Discovery of soft and hard X-ray time lags in low-mass AGNs

L. Mallick, D. R. Wilkins, W. N. Alston, A. Markowitz, B. De Marco, M. L. Parker, A. M. Lohfink and C. S. Stalin, 2021, MNRAS 503, 3775

The scaling relations between the black hole (BH) mass and soft lag properties for both active galactic nuclei (AGNs) and BH X-ray binaries (BHXRBs) suggest the same underlying physical mechanism at work in accreting BH systems spanning a broad range of mass. However, the low-mass end of AGNs has never been explored in detail. In this work, we extend the existing scaling relations to lower mass AGNs, which serve as anchors between the normal-mass AGNs and BHXRBs. For this purpose, we construct a sample of low-mass AGNs (MBH<3×106M⊙) from the XMM-Newton archive and measure frequency-resolved time-delays between the soft (0.3-1 keV) and hard (1-4 keV) X-ray emissions.
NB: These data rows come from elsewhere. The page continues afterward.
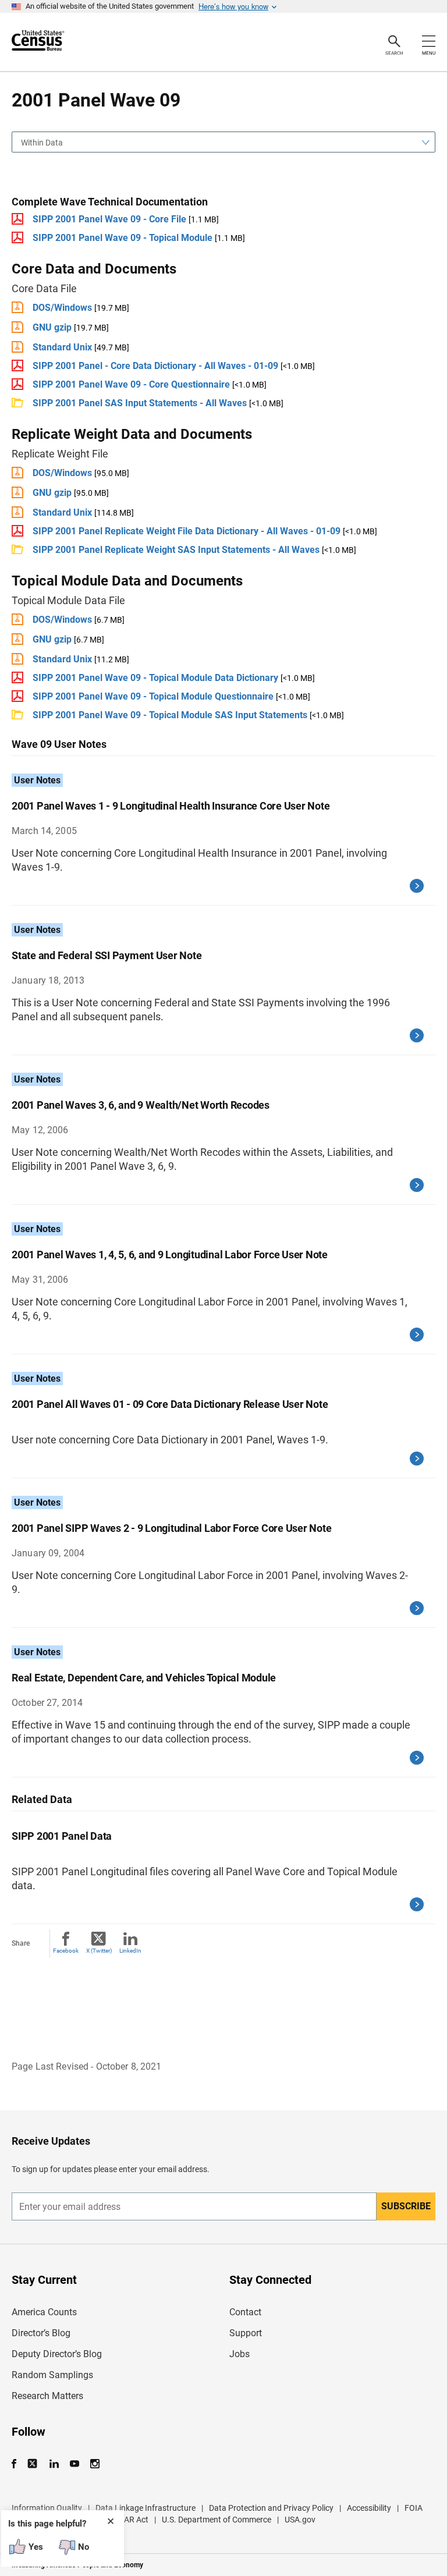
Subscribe (406, 2206)
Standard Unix (62, 347)
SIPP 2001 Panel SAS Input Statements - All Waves (141, 403)
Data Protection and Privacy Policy (271, 2508)
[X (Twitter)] (33, 2464)
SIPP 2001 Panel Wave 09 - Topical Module (122, 237)
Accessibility (369, 2508)
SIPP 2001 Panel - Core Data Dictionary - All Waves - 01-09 (155, 365)
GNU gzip (52, 327)
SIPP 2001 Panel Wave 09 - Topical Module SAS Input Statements (170, 715)
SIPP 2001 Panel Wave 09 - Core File (109, 219)
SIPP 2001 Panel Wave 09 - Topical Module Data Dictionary (155, 677)
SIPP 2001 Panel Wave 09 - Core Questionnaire (131, 384)
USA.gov (300, 2519)
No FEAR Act (125, 2519)
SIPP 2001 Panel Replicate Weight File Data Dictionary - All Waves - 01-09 (186, 531)
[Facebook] (17, 2464)
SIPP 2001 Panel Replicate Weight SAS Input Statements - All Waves (176, 549)
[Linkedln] (54, 2464)
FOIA (414, 2508)
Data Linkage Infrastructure (145, 2508)
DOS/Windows (62, 307)
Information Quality (47, 2508)
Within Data (42, 142)
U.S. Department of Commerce (216, 2519)
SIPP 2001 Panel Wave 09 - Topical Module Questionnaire (153, 696)
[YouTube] (74, 2464)
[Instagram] (94, 2464)
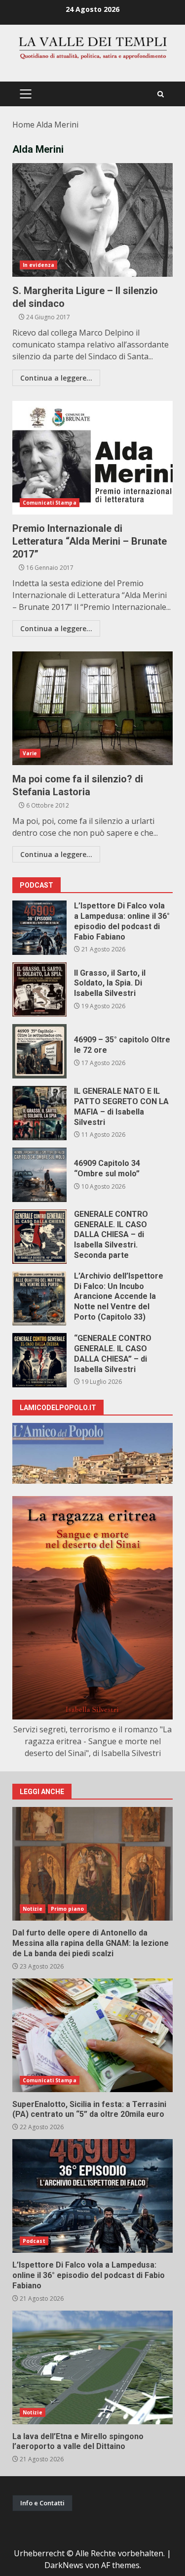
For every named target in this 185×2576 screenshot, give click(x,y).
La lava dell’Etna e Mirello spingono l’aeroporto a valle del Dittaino (92, 2367)
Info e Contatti (42, 2502)
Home (23, 124)
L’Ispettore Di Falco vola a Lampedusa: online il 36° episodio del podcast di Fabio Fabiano (39, 928)
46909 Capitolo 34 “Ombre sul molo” (39, 1175)
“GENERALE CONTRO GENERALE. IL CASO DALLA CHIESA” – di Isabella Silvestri (39, 1360)
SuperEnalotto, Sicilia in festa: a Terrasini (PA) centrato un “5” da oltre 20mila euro (92, 2035)
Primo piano (67, 1908)
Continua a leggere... (56, 378)
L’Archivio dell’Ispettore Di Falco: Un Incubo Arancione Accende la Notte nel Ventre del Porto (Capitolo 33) (39, 1298)
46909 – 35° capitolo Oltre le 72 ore (39, 1051)
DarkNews (63, 2565)
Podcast (34, 2240)
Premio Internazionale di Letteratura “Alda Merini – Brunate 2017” (92, 458)
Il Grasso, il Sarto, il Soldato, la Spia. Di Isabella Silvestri (39, 989)
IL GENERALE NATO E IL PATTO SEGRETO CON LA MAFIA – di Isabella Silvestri (39, 1113)
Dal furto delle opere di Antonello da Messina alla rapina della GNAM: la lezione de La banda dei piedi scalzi (92, 1864)
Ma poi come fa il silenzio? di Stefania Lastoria (92, 708)
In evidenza (38, 264)
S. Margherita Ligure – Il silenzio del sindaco (92, 220)
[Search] (160, 94)
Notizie (32, 1908)
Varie (30, 753)
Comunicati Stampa (49, 502)
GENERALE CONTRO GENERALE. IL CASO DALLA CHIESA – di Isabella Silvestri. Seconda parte (39, 1236)
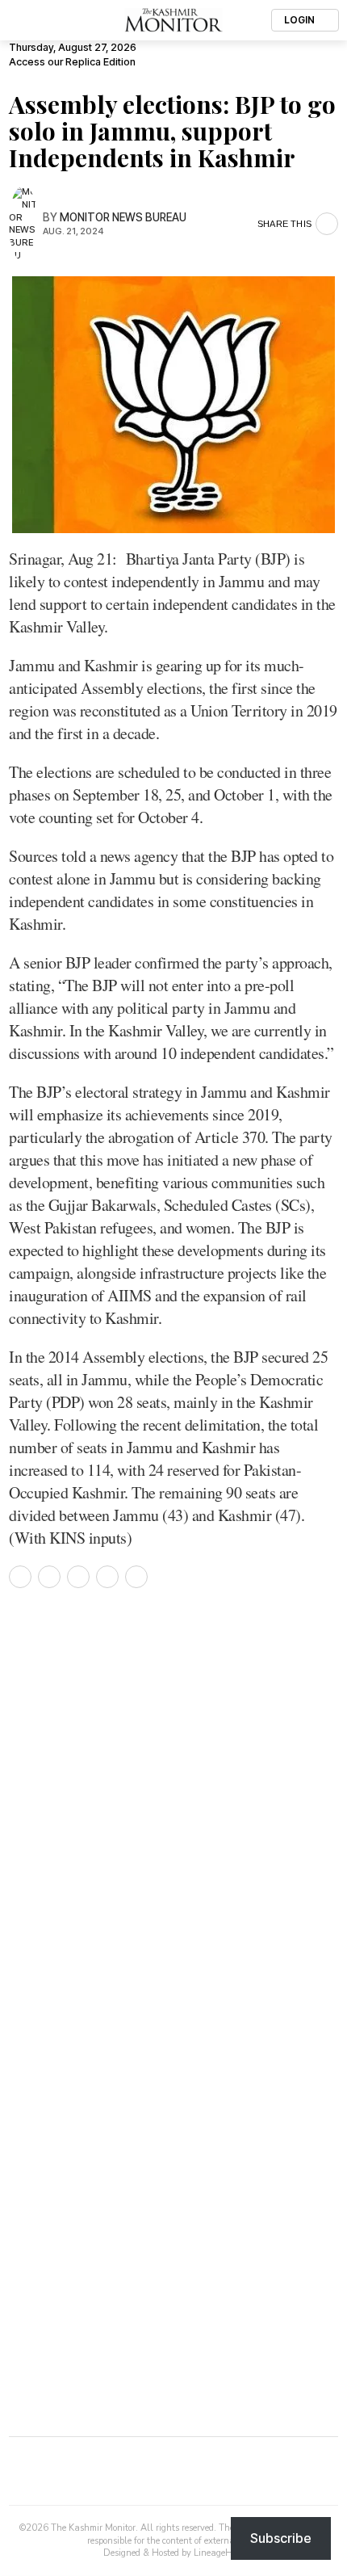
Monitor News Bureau (123, 217)
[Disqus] (173, 1821)
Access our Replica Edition (72, 62)
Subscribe (280, 2538)
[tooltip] (20, 1576)
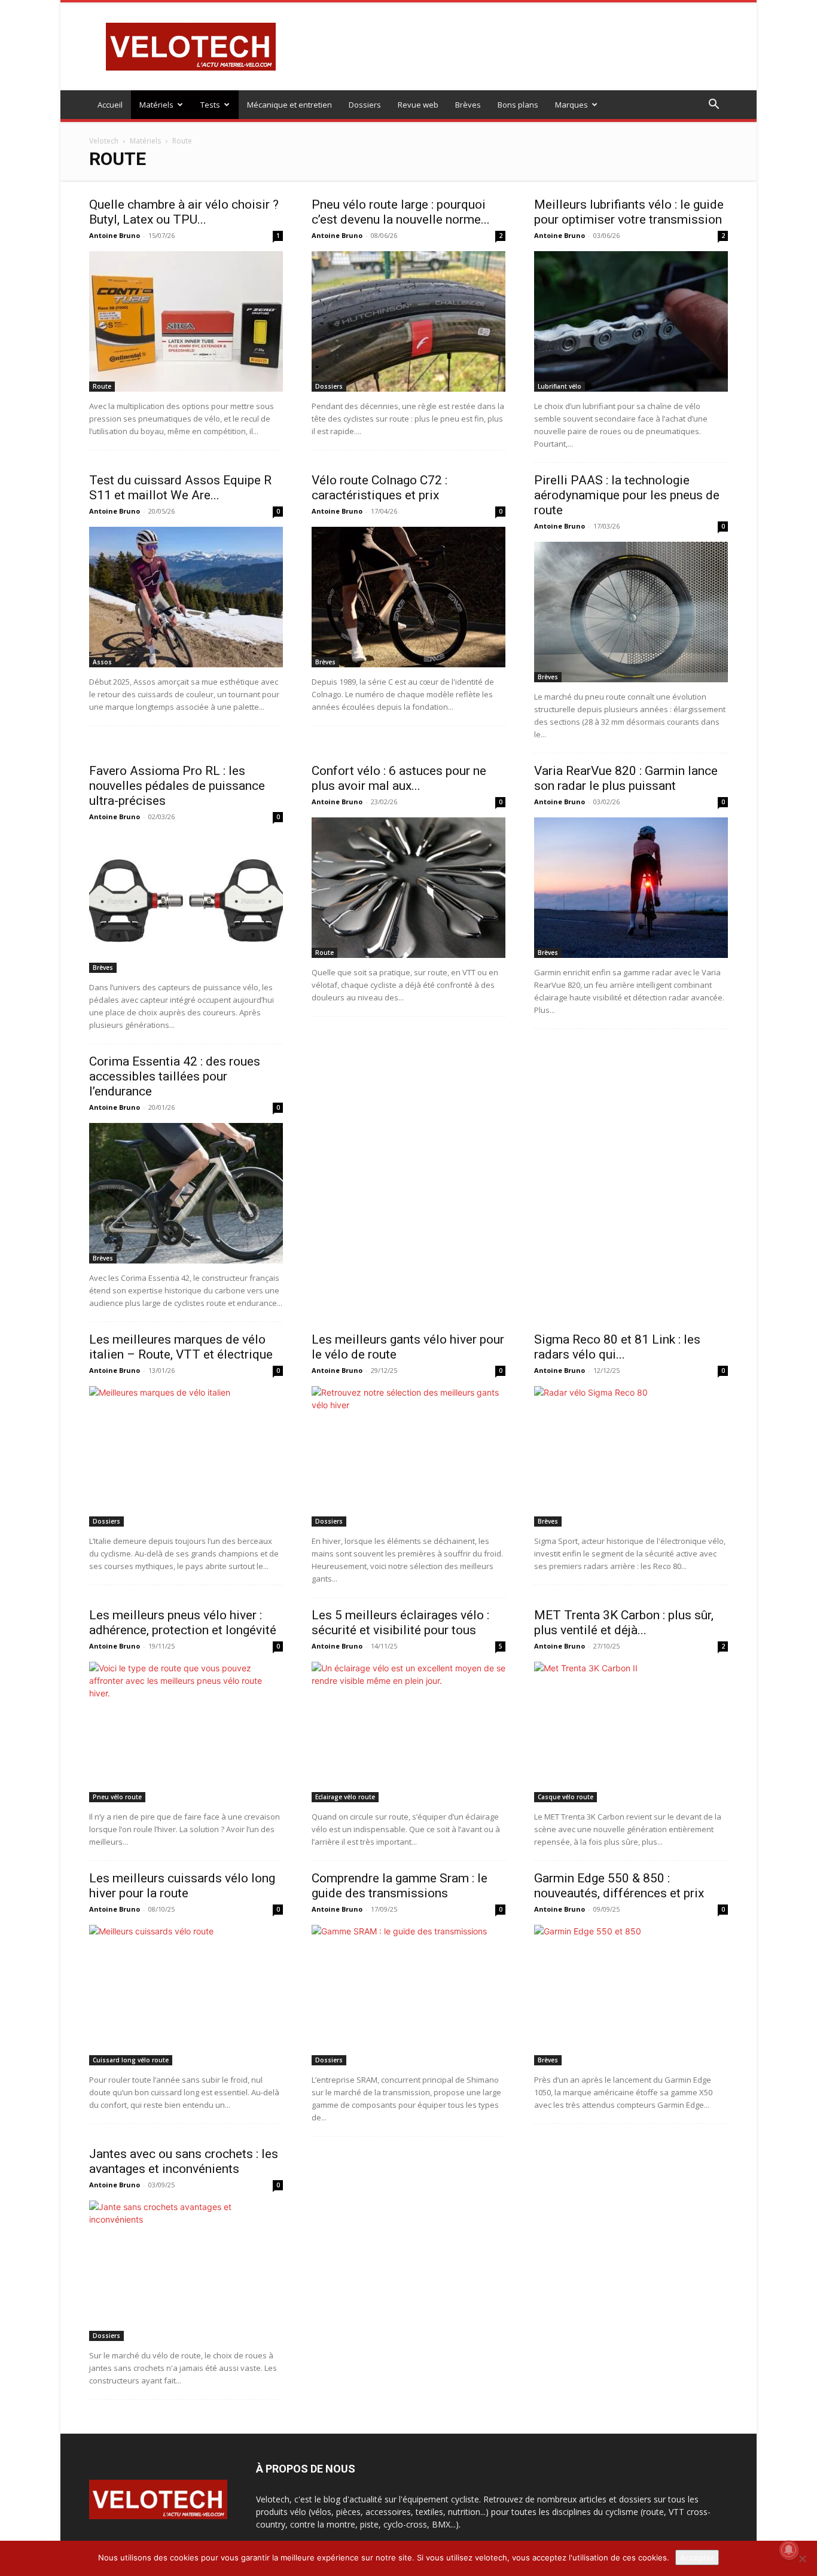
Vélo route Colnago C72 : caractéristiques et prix (379, 487)
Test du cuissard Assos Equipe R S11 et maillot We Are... (180, 487)
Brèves (468, 104)
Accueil (110, 104)
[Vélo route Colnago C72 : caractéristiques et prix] (408, 597)
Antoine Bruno (114, 235)
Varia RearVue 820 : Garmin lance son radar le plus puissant (626, 778)
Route (102, 386)
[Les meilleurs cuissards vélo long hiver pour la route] (186, 1995)
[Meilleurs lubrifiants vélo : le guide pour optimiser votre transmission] (631, 321)
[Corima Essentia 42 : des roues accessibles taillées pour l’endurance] (186, 1193)
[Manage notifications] (788, 2549)
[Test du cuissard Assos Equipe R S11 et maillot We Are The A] (186, 597)
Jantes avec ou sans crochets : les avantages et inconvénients (183, 2161)
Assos (102, 662)
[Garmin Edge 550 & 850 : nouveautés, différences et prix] (631, 1995)
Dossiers (365, 104)
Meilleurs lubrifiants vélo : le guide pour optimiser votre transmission (629, 212)
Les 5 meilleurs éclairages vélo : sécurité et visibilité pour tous (400, 1622)
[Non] (802, 2559)
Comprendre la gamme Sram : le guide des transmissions (399, 1885)
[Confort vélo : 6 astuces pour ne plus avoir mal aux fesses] (408, 887)
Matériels (156, 104)
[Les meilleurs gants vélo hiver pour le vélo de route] (408, 1456)
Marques (571, 104)
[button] (713, 105)
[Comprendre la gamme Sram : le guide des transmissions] (408, 1995)
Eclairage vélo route (345, 1797)
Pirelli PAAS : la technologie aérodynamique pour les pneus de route (627, 495)
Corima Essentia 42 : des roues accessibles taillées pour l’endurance (174, 1076)
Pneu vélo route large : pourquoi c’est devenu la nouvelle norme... (401, 212)
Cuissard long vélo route (131, 2060)
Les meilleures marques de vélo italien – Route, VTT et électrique (181, 1347)
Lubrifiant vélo (559, 386)
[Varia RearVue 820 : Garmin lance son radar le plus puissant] (631, 887)
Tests (210, 104)
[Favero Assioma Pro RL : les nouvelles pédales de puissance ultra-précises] (186, 902)
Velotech (103, 141)
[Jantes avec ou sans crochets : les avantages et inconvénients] (186, 2270)
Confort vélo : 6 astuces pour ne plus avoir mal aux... (399, 778)
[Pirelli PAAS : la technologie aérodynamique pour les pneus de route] (631, 612)
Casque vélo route (565, 1797)
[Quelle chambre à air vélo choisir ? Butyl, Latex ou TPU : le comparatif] (186, 321)
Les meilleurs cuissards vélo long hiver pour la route (182, 1885)
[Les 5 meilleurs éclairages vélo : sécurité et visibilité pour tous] (408, 1732)
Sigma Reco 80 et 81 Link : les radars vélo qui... (617, 1347)
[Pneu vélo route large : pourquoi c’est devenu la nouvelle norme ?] (408, 321)
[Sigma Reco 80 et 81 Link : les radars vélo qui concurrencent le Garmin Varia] (631, 1456)
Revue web (418, 104)
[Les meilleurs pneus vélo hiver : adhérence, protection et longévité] (186, 1732)
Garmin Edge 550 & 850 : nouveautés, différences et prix (619, 1885)
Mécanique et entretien (289, 104)
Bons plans (518, 104)
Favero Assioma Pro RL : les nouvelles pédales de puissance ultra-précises (177, 786)
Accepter (697, 2557)
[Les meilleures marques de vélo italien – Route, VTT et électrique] (186, 1456)
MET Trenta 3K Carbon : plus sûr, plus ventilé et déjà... (624, 1622)
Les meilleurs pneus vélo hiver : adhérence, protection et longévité (182, 1622)
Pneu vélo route (117, 1797)
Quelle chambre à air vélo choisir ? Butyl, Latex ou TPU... (184, 212)
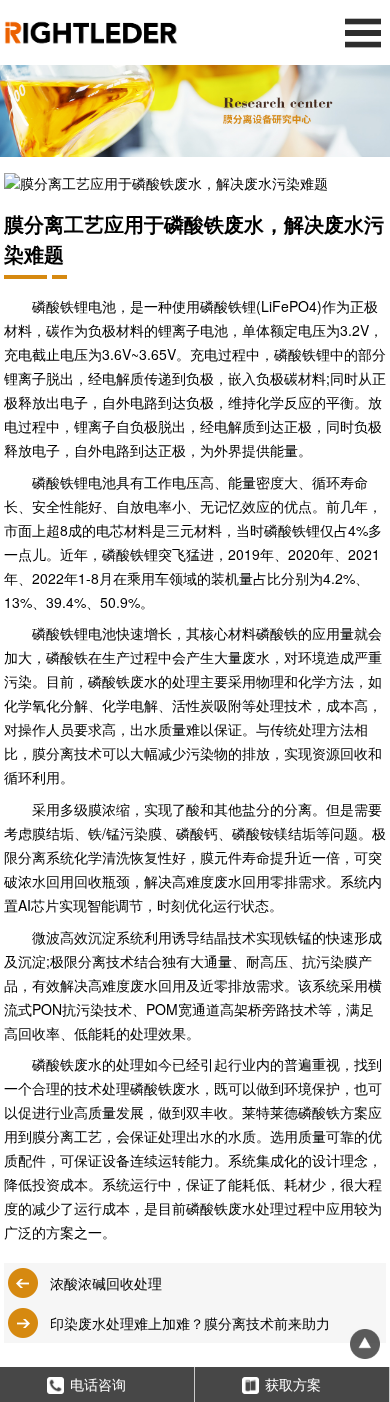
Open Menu (362, 32)
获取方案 (293, 1384)
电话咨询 (98, 1384)
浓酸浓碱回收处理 (106, 1283)
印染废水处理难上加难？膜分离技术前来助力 (190, 1323)
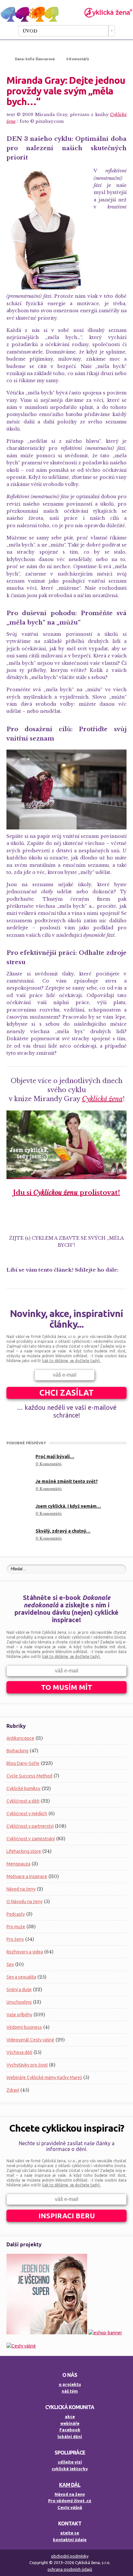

We report that the soft band lags behind the hard band emission at high frequencies ∼[1.3-2.6] × 10-3 Hz, which is interpreted as a sign of reverberation from the inner accretion disc in response to the direct coronal emission. At low frequencies (∼[3-8] × 10-4 Hz), the hard-band lags behind the soft-band variations, which we explain in the context of the inward propagation of luminosity fluctuations through the corona. Assuming a lamppost geometry for the corona, we find that the X-ray source of the sample extends at an average height and radius of ∼10rg and ∼6rg, respectively. Our results confirm that the scaling relations between the BH mass and soft lag amplitude/frequency derived for higher mass AGNs can safely extrapolate to lower mass AGNs, and the accretion process is indeed independent of the BH mass.